*PROBLEM STATEMENT*. Only a number is required: the count of lines in the material below that contain "agent".

*DATA SECTION*.
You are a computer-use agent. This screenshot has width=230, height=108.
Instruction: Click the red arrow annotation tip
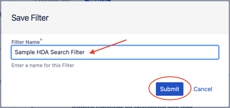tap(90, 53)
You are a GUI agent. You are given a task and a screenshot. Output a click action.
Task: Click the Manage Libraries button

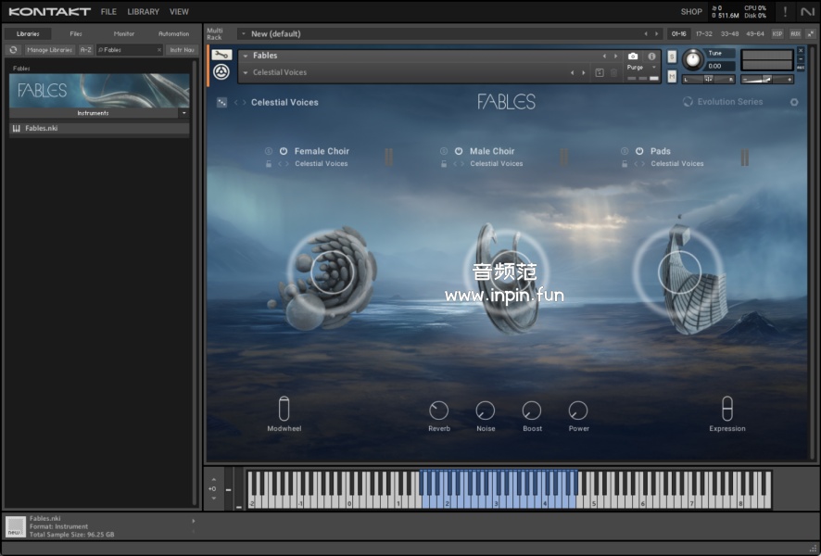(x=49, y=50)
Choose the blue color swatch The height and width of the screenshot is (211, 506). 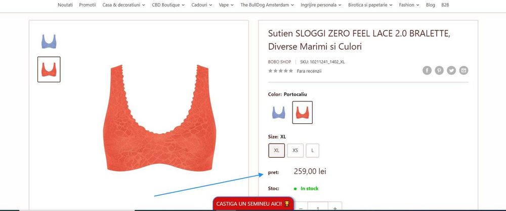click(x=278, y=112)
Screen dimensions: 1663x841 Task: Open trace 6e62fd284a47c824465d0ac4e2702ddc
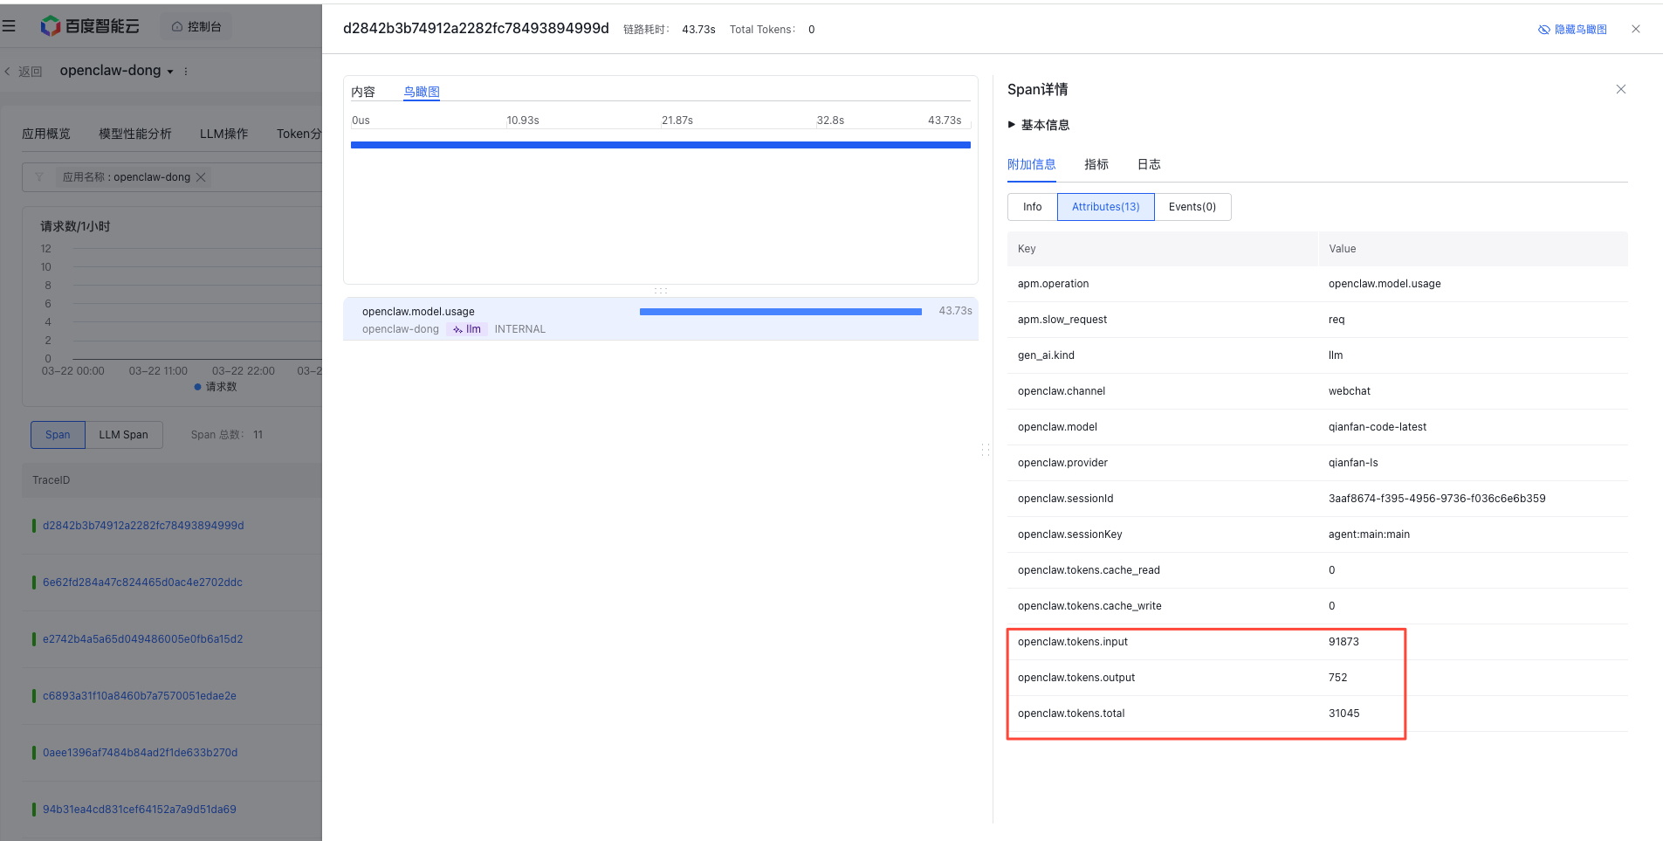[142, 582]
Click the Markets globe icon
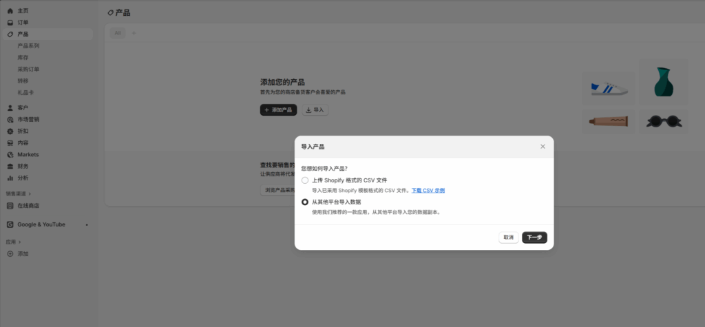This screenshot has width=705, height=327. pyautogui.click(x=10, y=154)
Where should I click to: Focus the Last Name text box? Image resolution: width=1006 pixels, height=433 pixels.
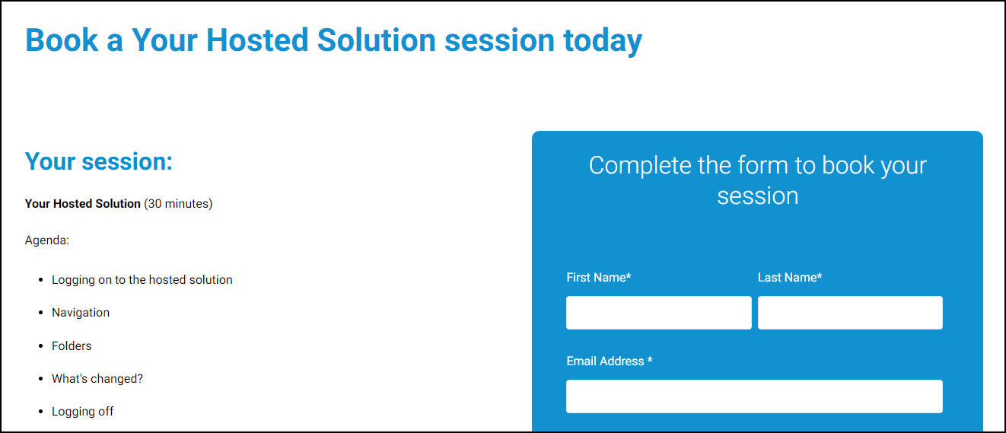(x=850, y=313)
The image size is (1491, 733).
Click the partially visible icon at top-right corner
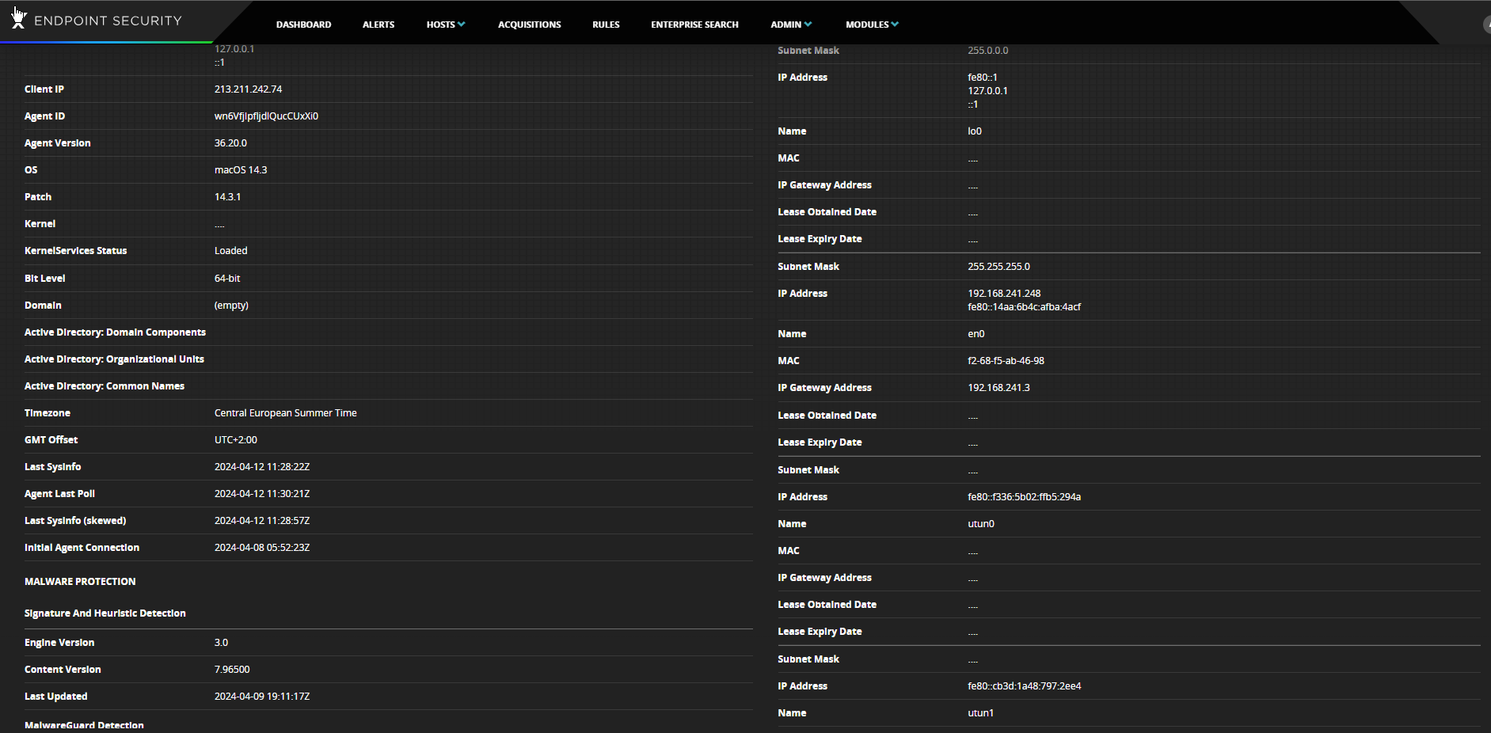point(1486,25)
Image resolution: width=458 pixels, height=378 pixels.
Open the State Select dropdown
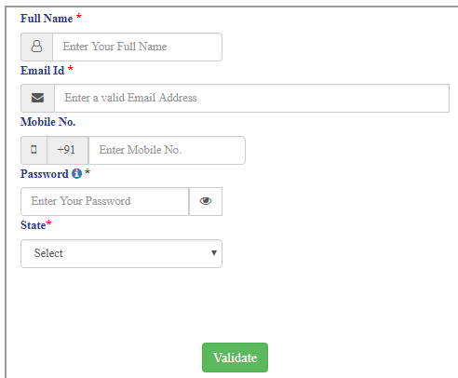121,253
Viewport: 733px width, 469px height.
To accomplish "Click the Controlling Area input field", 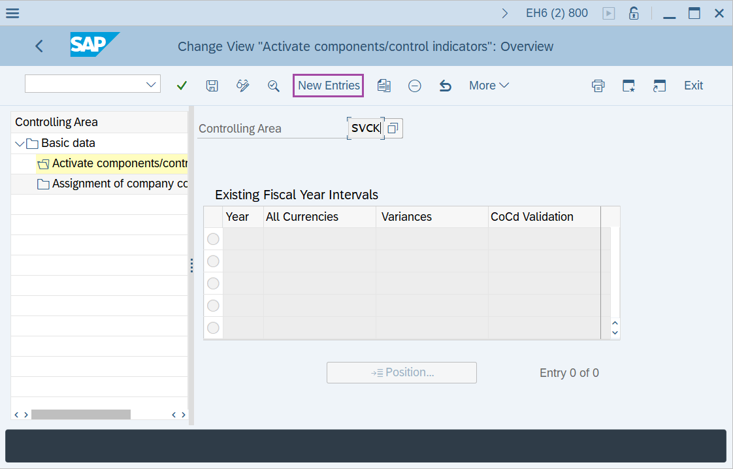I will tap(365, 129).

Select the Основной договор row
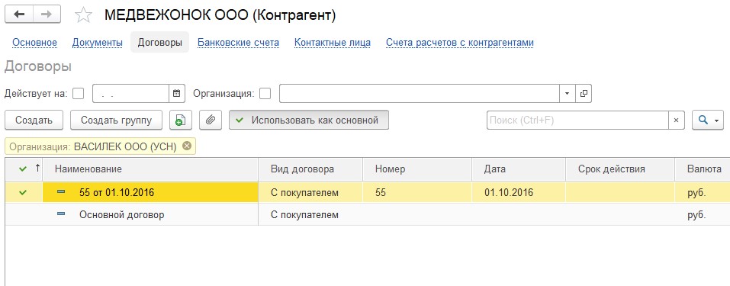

*ANSWER TO THIS TASK*. 2